Berliner Szenen: Die Polizei
Autoritär vulgär
„Mit diesem Schrottfahrrad können Sie nicht weiterfahren“, sagt mir der Polizist, der Fahrräder am Eingang des Gleisdreieck kontrolliert. Zählt „Schrottfahrrad“ als Beleidigung? Oder gar Diskriminierung?
Ich fühle mich jedenfalls beleidigt, als er mir das sagt. Um Zeit zu gewinnen, mache ich ein „Verstehe-ich-nicht“-Gesicht.
„Sie können mit diesem Schrottfahrrad nicht weiterfahren!“, schreit er mich jetzt an. „Das ist kein Schrott!“, schreie ich zurück, denn strategisch zu denken geht jetzt nicht mehr.
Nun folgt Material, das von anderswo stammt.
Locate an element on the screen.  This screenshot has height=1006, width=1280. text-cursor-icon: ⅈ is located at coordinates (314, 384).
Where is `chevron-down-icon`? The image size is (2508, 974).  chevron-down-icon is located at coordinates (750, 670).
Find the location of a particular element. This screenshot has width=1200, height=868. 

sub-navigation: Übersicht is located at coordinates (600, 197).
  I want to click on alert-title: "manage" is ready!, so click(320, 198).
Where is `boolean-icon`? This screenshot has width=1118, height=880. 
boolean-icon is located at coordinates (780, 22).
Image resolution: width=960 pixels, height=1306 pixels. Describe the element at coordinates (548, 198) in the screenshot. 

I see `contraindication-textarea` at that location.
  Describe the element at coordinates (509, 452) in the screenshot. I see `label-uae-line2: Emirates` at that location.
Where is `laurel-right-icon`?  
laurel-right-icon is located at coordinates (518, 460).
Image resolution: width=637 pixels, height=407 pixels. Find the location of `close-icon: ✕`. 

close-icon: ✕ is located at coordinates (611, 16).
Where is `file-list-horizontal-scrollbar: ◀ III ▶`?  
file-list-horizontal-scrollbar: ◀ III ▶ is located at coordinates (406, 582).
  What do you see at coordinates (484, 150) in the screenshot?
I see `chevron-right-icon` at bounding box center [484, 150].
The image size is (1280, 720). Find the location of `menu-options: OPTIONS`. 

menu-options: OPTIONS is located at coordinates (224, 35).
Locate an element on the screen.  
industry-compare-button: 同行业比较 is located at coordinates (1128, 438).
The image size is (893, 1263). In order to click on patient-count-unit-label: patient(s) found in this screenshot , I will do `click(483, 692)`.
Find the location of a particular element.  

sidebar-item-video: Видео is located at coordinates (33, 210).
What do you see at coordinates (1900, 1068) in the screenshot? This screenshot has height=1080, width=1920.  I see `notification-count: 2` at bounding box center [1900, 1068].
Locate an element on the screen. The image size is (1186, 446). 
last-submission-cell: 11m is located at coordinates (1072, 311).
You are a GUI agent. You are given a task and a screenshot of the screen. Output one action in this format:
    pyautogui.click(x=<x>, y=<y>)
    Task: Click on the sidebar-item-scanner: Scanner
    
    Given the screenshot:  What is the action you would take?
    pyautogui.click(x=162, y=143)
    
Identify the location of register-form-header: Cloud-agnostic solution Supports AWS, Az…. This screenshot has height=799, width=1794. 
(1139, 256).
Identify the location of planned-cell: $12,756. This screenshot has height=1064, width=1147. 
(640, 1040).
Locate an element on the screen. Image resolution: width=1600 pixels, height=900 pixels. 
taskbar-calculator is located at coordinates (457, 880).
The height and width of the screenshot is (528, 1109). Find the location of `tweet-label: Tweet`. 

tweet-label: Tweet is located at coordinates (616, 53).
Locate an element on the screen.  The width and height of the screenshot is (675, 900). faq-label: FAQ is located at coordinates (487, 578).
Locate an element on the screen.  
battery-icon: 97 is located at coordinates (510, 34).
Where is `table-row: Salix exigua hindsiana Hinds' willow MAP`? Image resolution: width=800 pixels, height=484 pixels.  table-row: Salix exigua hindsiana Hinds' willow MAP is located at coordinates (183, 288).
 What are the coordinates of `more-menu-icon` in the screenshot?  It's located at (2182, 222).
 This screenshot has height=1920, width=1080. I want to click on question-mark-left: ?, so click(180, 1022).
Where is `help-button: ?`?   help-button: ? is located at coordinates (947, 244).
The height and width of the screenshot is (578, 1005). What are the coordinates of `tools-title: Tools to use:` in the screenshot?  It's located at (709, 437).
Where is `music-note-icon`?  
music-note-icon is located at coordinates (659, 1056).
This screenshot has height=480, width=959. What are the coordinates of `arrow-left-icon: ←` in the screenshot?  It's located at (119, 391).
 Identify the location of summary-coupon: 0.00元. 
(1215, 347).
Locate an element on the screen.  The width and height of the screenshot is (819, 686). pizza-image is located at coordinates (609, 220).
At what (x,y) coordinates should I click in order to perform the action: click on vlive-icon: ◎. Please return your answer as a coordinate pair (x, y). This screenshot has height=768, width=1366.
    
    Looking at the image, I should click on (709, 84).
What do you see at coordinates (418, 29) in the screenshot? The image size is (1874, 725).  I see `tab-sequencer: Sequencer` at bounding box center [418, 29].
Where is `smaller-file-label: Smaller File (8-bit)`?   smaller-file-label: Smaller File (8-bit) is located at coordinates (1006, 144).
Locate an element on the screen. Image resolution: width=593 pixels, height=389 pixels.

Der Polizist ist jung. Seine Uniform steht ihm gut. Ich kann in seinen Augen sehen, dass es ihm Spaß macht, diesen autoritären Ton vor seinen älteren KollegInnen zu verwenden. Er strahlt.
„Das ist kein Schrott!“, wiederhole ich.
Er hält still. Ich bin gespannt darauf, was jetzt kommt.
„Wissen Sie, manche Leute machen aus Scheiße Bonbons“, sagt er und guckt dabei triumphierend eine Kollegin an.
„Und manche sind fantasielos und vulgär“, antworte ich.
Ich habe nur – genauso wie er – „manche Leute“ gesagt, also habe ich niemanden beleidigt. Und er hat angefangen.
Er sagt aber eine Weile nichts.
Das Wetter ist schön, man hört spielende Kinder und Musik aus dem Park. Eigentlich könnten wir uns – er und ich – darüber freuen. Doch sein Status und meine Vorurteile gegenüber Beamten erlauben uns das nicht.
Der Polizist meint, ich solle endlich weitergehen und das Schrottfahrrad schieben. Sollte ich auf die Idee kommen, nach einigen Metern wieder aufzusteigen, würde ich von ihm eine fette Anzeige kriegen. (Mit Autogramm?)
„Trotzdem schönen Tag“, sagt er. Zu spät! Ich hatte gerade akzeptiert, dass eine menschliche Ebene zwischen uns nicht möglich ist. Ich grüße nicht zurück.